WHAT THE TASK ASKS: Rewrite the entries below as a numbered list, one item per line, and drop any blank lines.

RAW DATA:
====

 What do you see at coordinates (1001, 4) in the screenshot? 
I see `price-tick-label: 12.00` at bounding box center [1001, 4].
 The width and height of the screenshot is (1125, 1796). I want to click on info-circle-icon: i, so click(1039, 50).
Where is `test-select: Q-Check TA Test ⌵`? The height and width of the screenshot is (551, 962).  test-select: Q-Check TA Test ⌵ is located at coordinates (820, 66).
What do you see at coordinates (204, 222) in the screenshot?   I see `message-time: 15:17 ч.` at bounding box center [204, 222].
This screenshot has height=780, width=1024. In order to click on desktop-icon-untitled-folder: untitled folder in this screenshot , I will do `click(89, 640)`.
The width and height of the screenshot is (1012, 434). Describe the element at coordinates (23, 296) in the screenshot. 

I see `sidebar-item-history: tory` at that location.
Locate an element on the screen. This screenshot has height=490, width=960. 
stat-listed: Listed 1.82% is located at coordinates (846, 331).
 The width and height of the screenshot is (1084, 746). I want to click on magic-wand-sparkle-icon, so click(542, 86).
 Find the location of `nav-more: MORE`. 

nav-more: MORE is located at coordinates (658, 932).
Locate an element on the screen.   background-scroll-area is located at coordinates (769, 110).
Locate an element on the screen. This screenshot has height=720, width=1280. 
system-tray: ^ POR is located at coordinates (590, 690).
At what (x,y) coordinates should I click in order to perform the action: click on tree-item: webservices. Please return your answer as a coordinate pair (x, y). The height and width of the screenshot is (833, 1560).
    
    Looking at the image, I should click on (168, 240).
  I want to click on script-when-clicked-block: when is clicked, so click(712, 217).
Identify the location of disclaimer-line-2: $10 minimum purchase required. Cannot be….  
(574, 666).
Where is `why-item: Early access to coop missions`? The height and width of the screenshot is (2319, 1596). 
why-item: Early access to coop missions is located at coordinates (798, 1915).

====

ANSWER SPACE:
1.  What do you see at coordinates (1001, 4) in the screenshot? 
2. I see `price-tick-label: 12.00` at bounding box center [1001, 4].
3.  The width and height of the screenshot is (1125, 1796). I want to click on info-circle-icon: i, so click(1039, 50).
4. Where is `test-select: Q-Check TA Test ⌵`? The height and width of the screenshot is (551, 962).  test-select: Q-Check TA Test ⌵ is located at coordinates (820, 66).
5. What do you see at coordinates (204, 222) in the screenshot?   I see `message-time: 15:17 ч.` at bounding box center [204, 222].
6. This screenshot has height=780, width=1024. In order to click on desktop-icon-untitled-folder: untitled folder in this screenshot , I will do `click(89, 640)`.
7. The width and height of the screenshot is (1012, 434). Describe the element at coordinates (23, 296) in the screenshot. 
8. I see `sidebar-item-history: tory` at that location.
9. Locate an element on the screen. This screenshot has height=490, width=960. 
10. stat-listed: Listed 1.82% is located at coordinates (846, 331).
11.  The width and height of the screenshot is (1084, 746). I want to click on magic-wand-sparkle-icon, so click(542, 86).
12.  Find the location of `nav-more: MORE`. 
13. nav-more: MORE is located at coordinates (658, 932).
14. Locate an element on the screen.   background-scroll-area is located at coordinates (769, 110).
15. Locate an element on the screen. This screenshot has height=720, width=1280. 
16. system-tray: ^ POR is located at coordinates (590, 690).
17. At what (x,y) coordinates should I click in order to perform the action: click on tree-item: webservices. Please return your answer as a coordinate pair (x, y). The height and width of the screenshot is (833, 1560).
18.     Looking at the image, I should click on (168, 240).
19.   I want to click on script-when-clicked-block: when is clicked, so click(712, 217).
20. Identify the location of disclaimer-line-2: $10 minimum purchase required. Cannot be….  
21. (574, 666).
22. Where is `why-item: Early access to coop missions`? The height and width of the screenshot is (2319, 1596). 
23. why-item: Early access to coop missions is located at coordinates (798, 1915).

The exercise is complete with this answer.